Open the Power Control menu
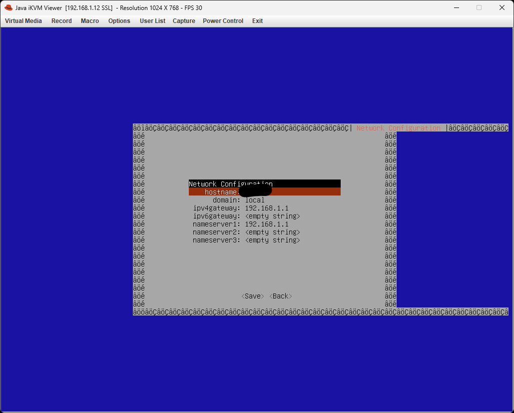 (223, 21)
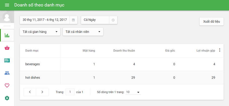Viewport: 229px width, 106px height.
Task: Open the Items shopping basket section
Action: 7,48
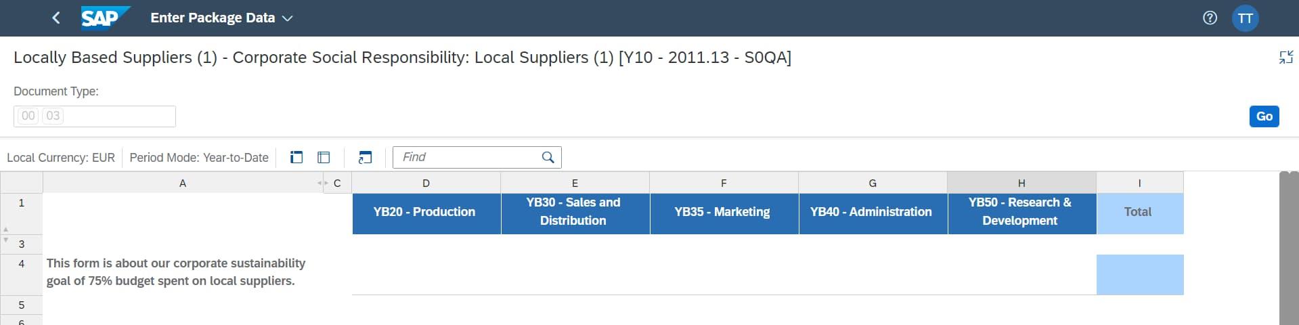Open the TT user profile avatar
Viewport: 1299px width, 325px height.
coord(1245,18)
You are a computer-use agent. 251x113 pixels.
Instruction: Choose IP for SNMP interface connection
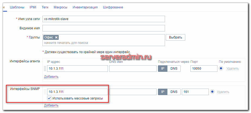point(163,92)
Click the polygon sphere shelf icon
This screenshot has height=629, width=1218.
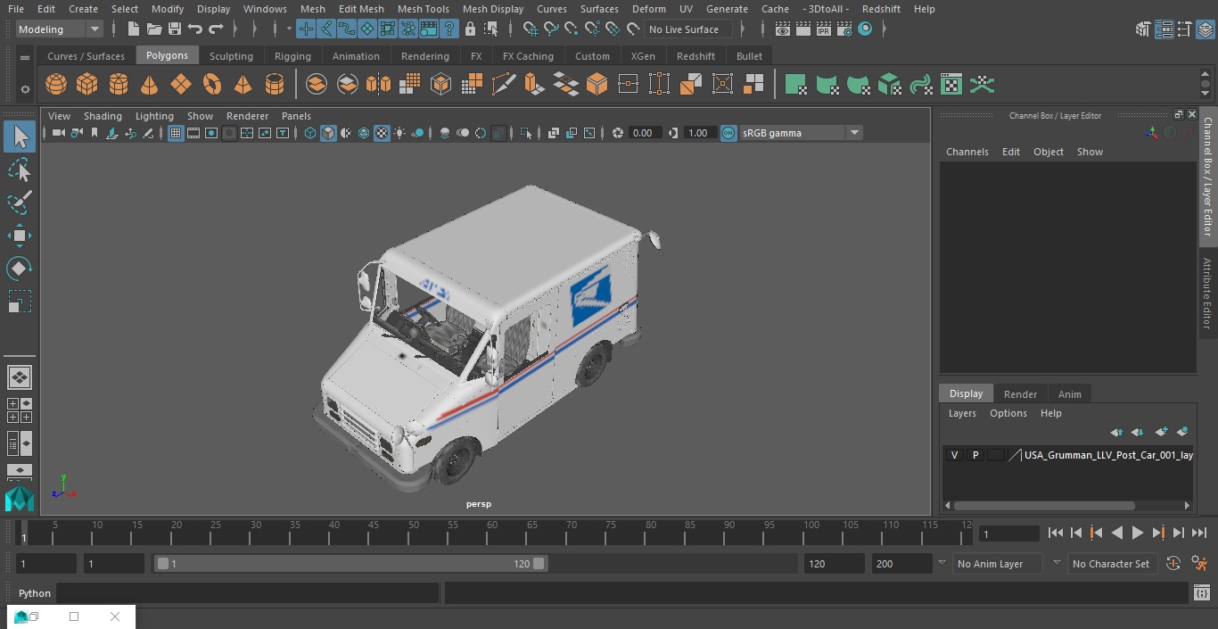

───

== WHAT IS EXPECTED ==
Every line above should be output exactly, except for the pictures.

== EXPECTED ANSWER ==
Open the Power Control menu
 (223, 21)
Viewport: 229px width, 106px height.
Task: Open the Items shopping basket section
Action: 7,48
Open the TT user profile avatar
Viewport: 1299px width, 325px height.
coord(1245,18)
You are a computer-use agent. 251x113 pixels.
Instruction: Choose IP for SNMP interface connection
point(163,92)
Click the polygon sphere shelf icon
This screenshot has height=629, width=1218.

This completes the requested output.